> _Given passage_:
--
Bruce Reid looks at cross-selling within the general insurance introducer market

It is accepted across most industries that cross-selling generates a number of opportunities for maximising income streams. While it is acknowledged as a significant source of income, there are issues relating to the way cross-selling is conducted.

As a result of FSA regulation, introducers and new entrants to the introducer facility could be of the mind, based on past experience, that lenders and product providers have the ability and systems in place to carry out aggressive cross-selling activity.

Lenders and providers could easily respond to this by saying they are addressing a customer's financial needs where an introducer isn't fully able to do so.

The debate may have been with us for some time, but should introducers be able to claim 'ownership' of the customer or are they fair game?

In truth, the debate starts by looking at a marketing issue. Irrespective of the size of an organisation, every forward-thinking business will have a marketing strategy in place.

For many, this will include a strategy that creates opportunities to maximise profit potential by cross-selling and up-selling appropriate products. And this is where the potential conflict of ownership problem starts and brings the customer into the mix.

Customers may be personally known to the introducer. They may well have met at an introducer's office, they may frequent the same social scene, shop at the same supermarkets and have children who attend the same school. In many cases it is the 'local' connection that has prompted the customer to deal with the introducer.

So does the introducer win or lose in the world of cross-selling? Lenders and providers, in particular those that are multi-nationals, will have a customer database running into millions and by cross-selling to them, the chances of gaining new business are high.

If a lender or provider bypasses the introducer and targets a customer direct, the introducer could take umbrage to these actions and decide not to promote the products of the lender or provider to any of their other customers. Ultimately, the introducer's position is not as strong as the lender's.

Every customer has a finite spending power and is rarely concerned (notwithstanding the growing numbers that exercise their mailing and cold calling preference rights) from which distribution the latest product offering originated. The offering is either appealing or filed in the waste bin.

In the case of general insurance, intermediaries whose prime function is to offer advice and sell mortgages have a perfect opportunity to cross-sell their customer's insurance-related products as part of their sales process.

If a customer doesn't sign up for the likes of home contents insurance at the time their mortgage is processed, there is a strong chance that the lender could contact the customer direct at a later stage.
--
> _Data shown_:
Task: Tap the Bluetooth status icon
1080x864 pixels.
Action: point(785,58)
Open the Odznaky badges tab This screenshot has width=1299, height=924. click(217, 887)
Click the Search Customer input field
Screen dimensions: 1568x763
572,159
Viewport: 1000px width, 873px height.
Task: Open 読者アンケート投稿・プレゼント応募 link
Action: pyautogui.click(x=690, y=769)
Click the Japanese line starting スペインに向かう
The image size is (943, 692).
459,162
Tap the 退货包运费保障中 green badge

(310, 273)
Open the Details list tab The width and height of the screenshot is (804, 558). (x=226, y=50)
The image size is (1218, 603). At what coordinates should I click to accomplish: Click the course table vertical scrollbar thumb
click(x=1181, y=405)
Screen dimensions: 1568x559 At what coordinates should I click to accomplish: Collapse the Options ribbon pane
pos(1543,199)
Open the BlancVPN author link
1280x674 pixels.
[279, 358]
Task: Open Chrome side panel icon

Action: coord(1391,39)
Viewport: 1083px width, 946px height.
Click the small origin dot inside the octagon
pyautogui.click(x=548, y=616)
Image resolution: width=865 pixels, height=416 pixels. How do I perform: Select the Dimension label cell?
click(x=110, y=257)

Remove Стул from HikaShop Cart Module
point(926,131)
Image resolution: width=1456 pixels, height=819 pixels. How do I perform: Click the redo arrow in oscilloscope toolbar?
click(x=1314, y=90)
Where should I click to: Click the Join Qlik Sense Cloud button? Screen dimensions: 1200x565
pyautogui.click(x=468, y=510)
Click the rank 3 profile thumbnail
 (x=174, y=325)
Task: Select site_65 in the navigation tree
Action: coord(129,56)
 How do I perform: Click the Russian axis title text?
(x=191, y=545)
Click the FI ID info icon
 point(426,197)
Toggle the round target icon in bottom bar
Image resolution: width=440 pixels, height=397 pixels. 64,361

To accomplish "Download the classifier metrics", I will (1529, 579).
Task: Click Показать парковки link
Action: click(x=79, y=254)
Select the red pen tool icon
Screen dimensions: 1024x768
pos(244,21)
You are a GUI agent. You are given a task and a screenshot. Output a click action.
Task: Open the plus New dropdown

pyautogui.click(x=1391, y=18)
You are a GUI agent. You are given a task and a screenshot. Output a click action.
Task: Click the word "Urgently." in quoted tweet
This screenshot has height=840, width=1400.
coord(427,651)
--
> _What you will do_:
a – From the cross-selling article, write out the stretch from "In the case" through "their sales process." word for word.
b – Extend the article on cross-selling in the insurance introducer market, picking up right after its final sentence.

> _Answers below_:
a –
In the case of general insurance, intermediaries whose prime function is to offer advice and sell mortgages have a perfect opportunity to cross-sell their customer's insurance-related products as part of their sales process.

b –
If the lender gets the business, will they acknowledge the original source of the customer and pay the introducer a commission? Unlikely in most cases, unless guidelines for this type of business acquisition are already established.

More probable is that the introducer will experience poor take-up on ancillary sales opportunities. If the lender continues unabated with cross-selling to an introducer's customers, the introducer's opportunities are constantly eroded and they will consequently be concerned about the prospect of future income.

The impact that this has on the new business volumes of an introducer can be enormous. Introducing customers at one end of the process only to see them disappear at the other end is a recipe for minimising revenue streams.

Lenders have to be aware that the introducer is the key player in this matter. Customers are acquired via this source and the lender or provider has only sold a product because of the primary relationship between them and the introducer and the inherent relationship an introducer holds with the customer.

Knowledge of a local market, placing local advertising, attending local events, networking with other local contacts and benefiting from personal recommendations are all activities that cannot be over-stated.

General insurance introducers should seek an assurance about cross-selling before they enter into a relationship with any lender, product provider, intermediary or network offering this status as part of their proposition.

If the introducer status is to introduce potential customers to an intermediary or network, introducers should satisfy themselves that client details are retained and managed in the way which best dovetails with their modus operandi, therefore protecting the potential cross-sell scenario.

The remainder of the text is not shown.